Ultimo aggiornamento di lunedì 22 maggio 2017 ore 12:22

COMUNICATO STAMPA NIdiL CGIL MODENA

Modena, 19 maggio 2017

Il sindacato Nidil/Cgil di Modena segnala nuovamente un caso di una false agenzie di somministrazione di assistenti familiari, le cosiddette badanti.

Dopo tante denunce in passato nei confronti di agenzie o cooperative di assistenza anziani che utilizzavano personale a partita Iva o con contratti di collaborazione a progetto, contratti occasionali o a voucher, il sindacato è oggi di fronte a un nuovo tentativo di sfruttamento delle lavoratrici e al tempo stesso di raggiro per le famiglie che le utilizzano nell'assistenza agli anziani, convinte di avere alle dipendenze personale in regola. Ma così non è.

L'ultimo caso registrato è quello di una sedicente agenzia di somministrazione - la Job Italy Spa di Modena - che è registrata come agenzia per il lavoro in Polonia, ma non altrettanto in Italia, non avendo alcuna autorizzazione ministeriale e risultando inattiva nel registro della Camera di Commercio di Modena.

"Siamo però a conoscenza - spiegano da Nidil/Cgil - di almeno due casi di badanti somministrate a famiglie dalla Job Italy attraverso una società di servizio, la cooperativa sociale Terza Età-Servizio Badanti. Né la Job Italy né la Terza Età hanno però autorizzazione a somministrare personale".

Risultano forti irregolarità nelle buste paga delle lavoratrici che percepiscono un compenso netto fisso mensile di 800 euro, comprensivo di vitto, ma senza maturazione di istituti retributivi, contributivi, previdenziali e assicurativi.

Il contratto stipulato in Italia, non è però regolarmente registrato al Centro per l'Impiego.
Le famiglie sono ignare di questi trattamenti alle badanti, e a loro volta hanno un rapporto commerciale con l'agenzia a cui pagano il doppio di quanto percepito dalla lavoratrice.
Inoltre, nel sottoscrivere il contratto di fornitura con la Job Italy, le famiglie si obbligano per almeno 3 anni dalla cessazione del rapporto con la badante, a non assumerla direttamente e in caso contrario incorrono in penali economiche di 250 euro al mese e sino ad un massimo di 9.000 euro.

"Le lavoratrici somministrate irregolarmente da Job Italy sono per lo più di origine rumena - spiegano i sindacalisti di Nidil/Cgil - sono soggette a forti ricatti poiché non hanno altre sistemazioni che la stessa famiglia presso cui lavorano e diventa quindi difficile per loro abbandonare il lavoro".
Quando una di loro si è rivolta al sindacato perché si rendeva conto delle irregolarità avendo avuto precedenti assunzioni regolari, sia la Job Italy che la Terza Età servizio anziani (che hanno stessa sede e stesso rappresentante legale) hanno costretto la lavoratrice a lasciare il posto di lavoro.

Nidil/Cgil ha già fatto due segnalazioni all'Ispettorato del Lavoro per illecita somministrazione di manodopera, ma è al corrente che almeno altre 70 lavoratrici si troverebbero in queste condizioni sul territorio provinciale.

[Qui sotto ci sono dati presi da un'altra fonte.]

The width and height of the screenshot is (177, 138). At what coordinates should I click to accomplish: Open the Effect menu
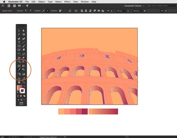67,2
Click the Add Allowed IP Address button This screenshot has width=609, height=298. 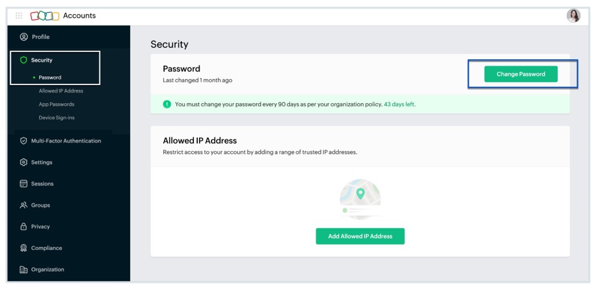(x=360, y=236)
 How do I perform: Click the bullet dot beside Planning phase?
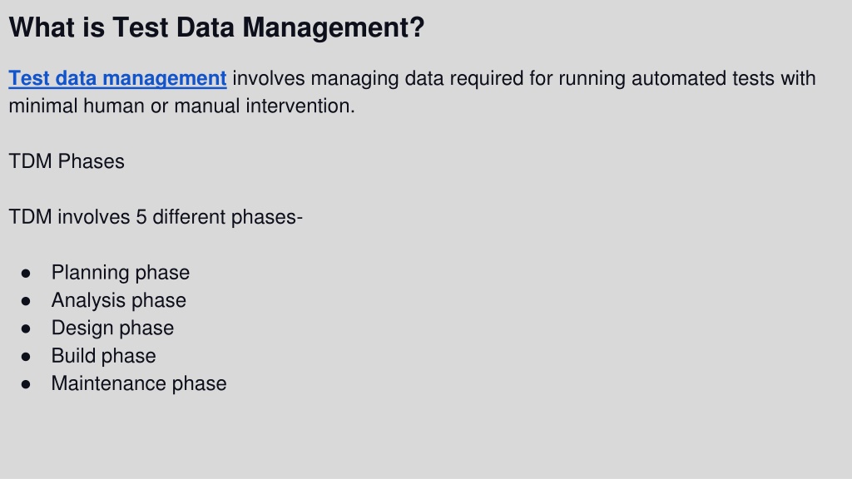[x=26, y=273]
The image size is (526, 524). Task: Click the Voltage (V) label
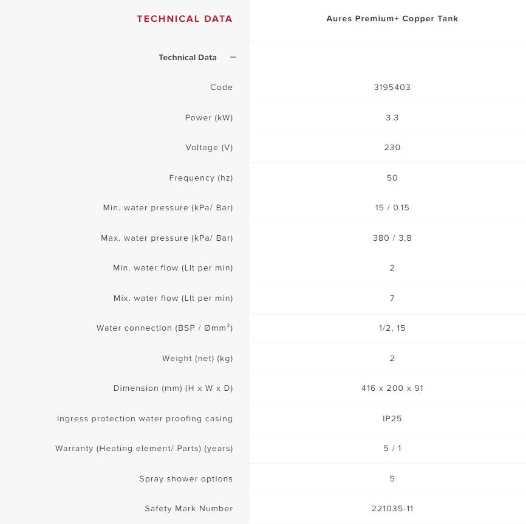click(209, 148)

Il sindacato è dunque impegnato a dare massima tutela alle lavoratrici coinvolte, e fa appello alle famiglie affinché si accertino della regolarità contrattuale chiedendo riscontro anche alle loro lavoratrici. E' inoltre possibile per le famiglie rescindere il contratto in caso di illecita somministrazione di manodopera.

da cgilmodena.it

Abbiamo inoltrato all'Ispettorato Nazionale del Lavoro, Ministero del Lavoro ed Anpal, in merito all'attività di somministrazione illecita da parte di JOB ITALY SPA.

Approfondendo meglio la questione in realtà la capofila sembra essere la cooperativa Terza Età, che offre un "servizio badanti" alle famiglie. Inizialmente attraverso la GAROXANASI SRL con sede in Romania, attualmente con la JOB ITALY con sede in Polonia.

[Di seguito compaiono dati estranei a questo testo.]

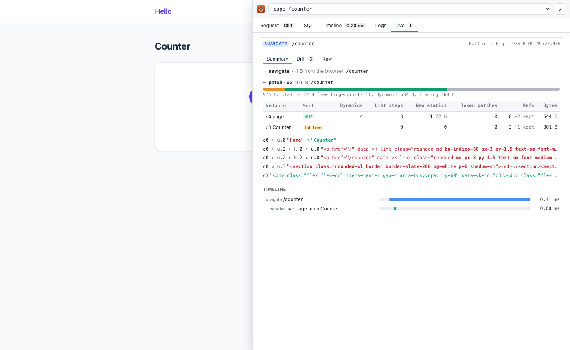
Task: Click the patch size breakdown bar
Action: pos(411,89)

Tutti i soggetti coinvolti non sono iscritti all'albo delle agenzie del Ministero e quindi non sono autorizzati allo svolgimento di attività di intermediazione e somministrazione inoltre, abbiamo la certezza che non vengano rispettati ne il CCNL di categoria ne quello applicato dagli utilizzatori.

Nonostante l'attività sembra concentrarsi in Emilia Romagna la cooperativa dichiara di essere attiva in tutta Italia, per questo vi chiediamo di informarci nel caso in cui la Terza Età, la JOB ITALY o la GAROXANASI fossero presenti ed attive nel vostro territorio.